Posted on January 24th, 2008 by blue collar scientist

The LIGO team recently reported that LIGO, the Laser Interferometer Gravitational-Wave Observatory, has failed to detect gravitational waves from a gamma ray burst. Gamma-ray bursts are the most luminous phenomenon in the universe since the big bang. The favored hypothesis for the cause of most GRBs is the collapse and merger of two compact, massive objects; but there are many other possible explanations.

On February 1, 2007, the Konus-Wind, Integral, Messenger, and Swift satellites, each carrying gamma ray burst detection instruments, reported a short-duration burst in the direction of one of M31’s spiral arms. The high energy and brief duration of the burst suggested that the GRB was caused by a merger of neutron stars or black holes, and the direction suggested it had occurred in a nearby galaxy. If these hypotheses were true, the event should have led to gravitational waves that LIGO should have easily detected.
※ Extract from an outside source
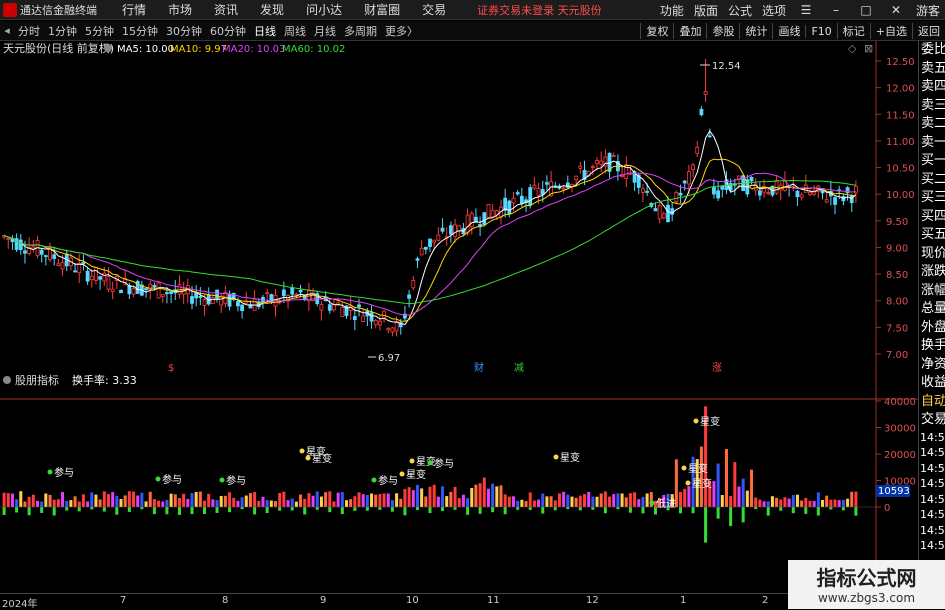 Image resolution: width=945 pixels, height=610 pixels. Describe the element at coordinates (897, 356) in the screenshot. I see `price-tick-label: 7.00` at that location.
But LIGO, the Laser Interferometer Gravitational-Wave Observatory, failed to detect gravitational waves at the time of this event. This means that either:

  1. the burst actually occurred in a distant galaxy in the same direction as M31;
  2. the burst did occur in M31 but was not the result of a compact massive object merger.

Some scientists seem to favor the second explanation. Neil Gehrels, the lead scientist of the SWIFT mission, says “We are still baffled by short GRBs. The LIGO observation gives a tantalizing hint that some short GRBs are caused by soft gamma repeaters. It is an important step forward.”

Some reports seem to suggest that LIGO’s result means that short-duration, high-energy GRBs are never caused by massive compact object mergers. That’s overstating the significance of these results. This represents an important incremental step forward, but it will take many such observations before it becomes clear whether any hypotheses have to be abandoned or upgraded.

Still, this is the first science from a brand new frontier - gravitational waves. We can expect in the coming years that this new discipline will have a big impact on the science of GRBs.